But often I can’t get away with this formulation. That’s frustrating, because I really like proc notation and the structural guarantees I can get from it. So I’d like to start a discussion about how we want to refactor the class hierarchy going forward, with an eye to increasing flexibility and preserving backward compatibility as much as possible, with a suitable deprecation plan—e.g. adding a language extension to desugar proc notation in terms of the new hierarchy.
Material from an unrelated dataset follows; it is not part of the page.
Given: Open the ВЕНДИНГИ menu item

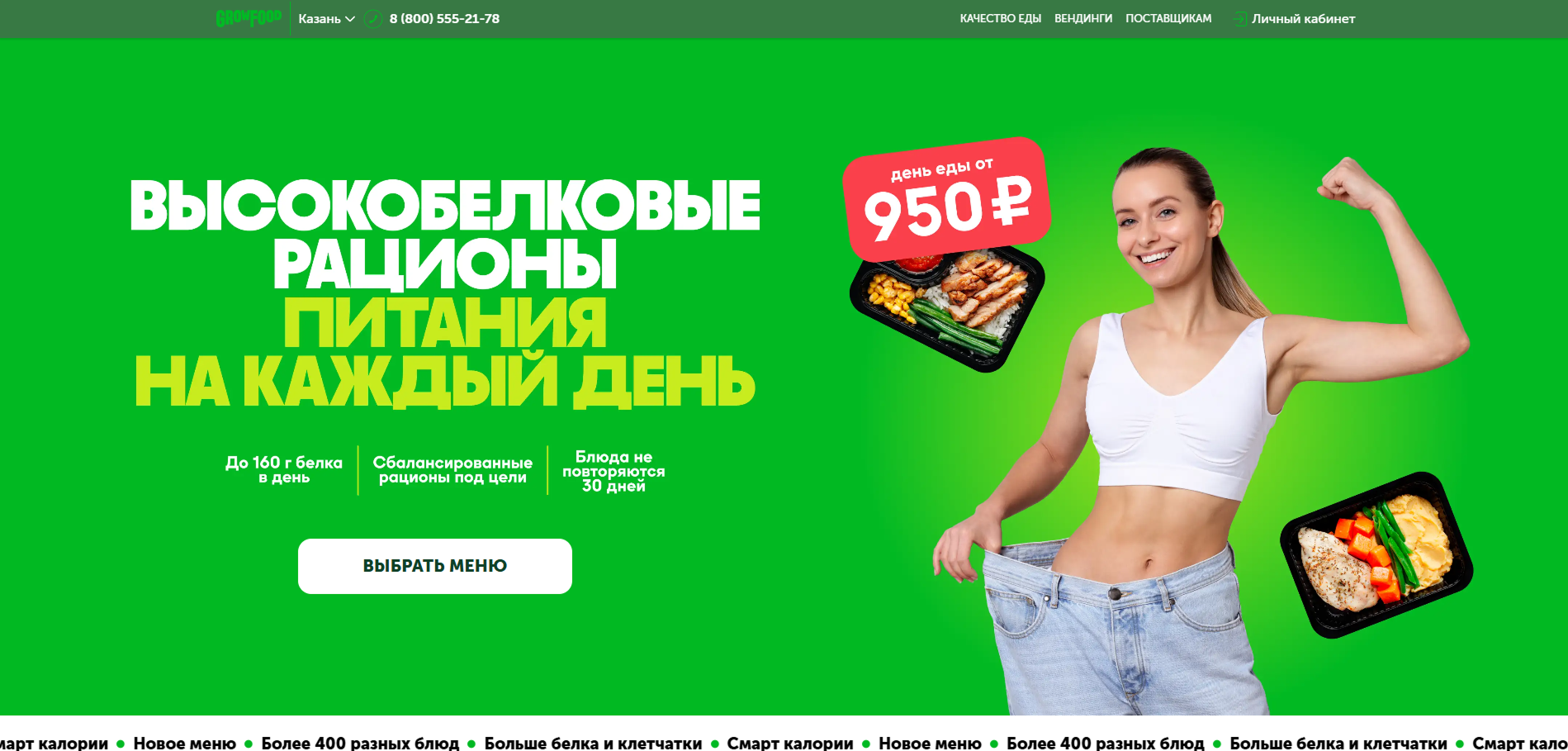Looking at the screenshot, I should pyautogui.click(x=1083, y=18).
I think a good starting point is the monoidal category formulation that @cgibbard brought up in the Constraint-Based Arrow Notation proposal (rephrased slightly):

assocL :: a (x, (y, z)) ((x, y), z)
assocR :: a ((x, y), z) (x, (y, z))
unitL :: a x ((), x)
unitR :: a x (x, ())
counitL :: a ((), x) x
counitR :: a (x, ()) x
swap :: a (x, y) (y, x)

I think if I were doing this today, I would start from the class hierarchy defined in http://hackage.haskell.org/package/categories-1.0.7 -- from Bifunctor (which gets us (***), first, and second), Associative/Monoidal/Braided/Symmetric (which give the isomorphisms I listed above), and then Cartesian (which gives (&&&) as well as projections and the diagonal).
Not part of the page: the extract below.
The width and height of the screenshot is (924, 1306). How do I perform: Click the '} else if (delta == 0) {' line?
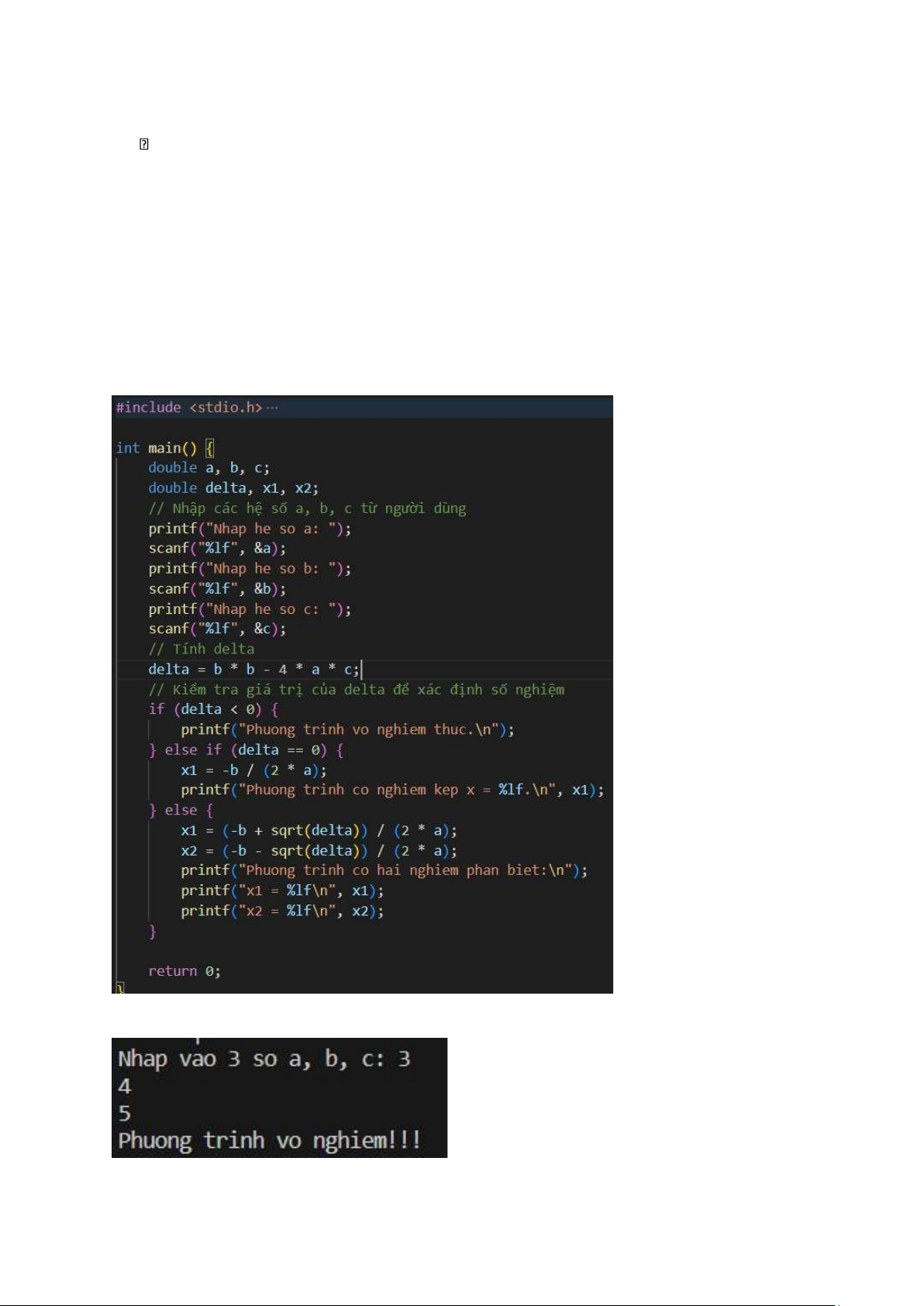[246, 749]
In particular, figuring out how to divide that up into a hierarchy that’s within a surmountable distance from the current state of affairs. For example, without abstracting over the tensor product and sum types, and just using (,) (as above) and Either:

-- Parallel composition:
class Bifunctor{-ish-} a where
  (***) :: a x y -> a x' y' -> a (x, x') (y, y')
  first :: a x y -> a (x, z) (y, z)
  second :: a x y -> a (z, x) (z, y)

-- Sequential composition:
-- (category)
class Category a where
  id :: a x x
  (.) :: a y z -> a x y -> a x z

-- Shuffling of the “stack”:
-- (monoidal category)
class (Bifunctor a) => Associative a where
  assocL :: a ((x, y), z) (x, (y, z))
  assocR :: a (x, (y, z)) ((x, y), z)
class (Associative a) => Monoidal a where
  counitL :: a ((), x) x
  counitR :: a (x, ()) x
  unitL :: a x ((), x)
  unitR :: a x (x, ())

-- Exchange:
-- (symmetric/braided monoidal category)
class (Associative a) => Braided a where
  swap :: a (x, y) (y, x)
class (Braided a) => Symmetric a
  -- swap >>> swap = id

-- Weakening:
-- (semicartesian monoidal category)
class (Symmetric a, Monoidal a) => Semicartesian a where
  fst :: a (x, y) x
  snd :: a (x, y) y

-- Contraction:
-- (relevance monoidal category)
class (Symmetric a, Monoidal a) => Relevance a where
  dup :: a x (x, x)
  (&&&) :: a x y -> a x z -> a x (y, z)

class (Semicartesian a, Relevance a) => Cartesian a

-- Choice (cf. ArrowChoice):
-- (co-Cartesian monoidal category)
class (Monoidal a, Symmetric a) => CoCartesian a where
  inl :: a x (Either x y)
  inr :: a y (Either x y)
  codup :: a (Either x x) x
  (|||) :: a x z -> a y z -> a (Either x y) z

-- Higher-order arrows (cf. ArrowApply):
-- (Cartesian closed category)
class (Cartesian a) => CartesianClosed a where
  apply :: a (a x y, x) y
  curry :: a (x, y) z -> a x (a y z)
  uncurry :: a x (a y z) -> a (x, y) z

-- Knot-tying (cf. ArrowLoop):
-- (traced monoidal category)
class (Arrow a) => Traced a where
  loop :: a (x, z) (y, z) -> a x y

-- Lifting (cf. Arrow):
class PreArrow a where
  arr :: (x -> y) -> a x y

If anyone has examples of cases that are not Arrows but where proc notation would be really useful, please share them here, as that’s exactly the underserved market I’m hoping to address—and with luck, popularise arrow notation more broadly by making it more useful.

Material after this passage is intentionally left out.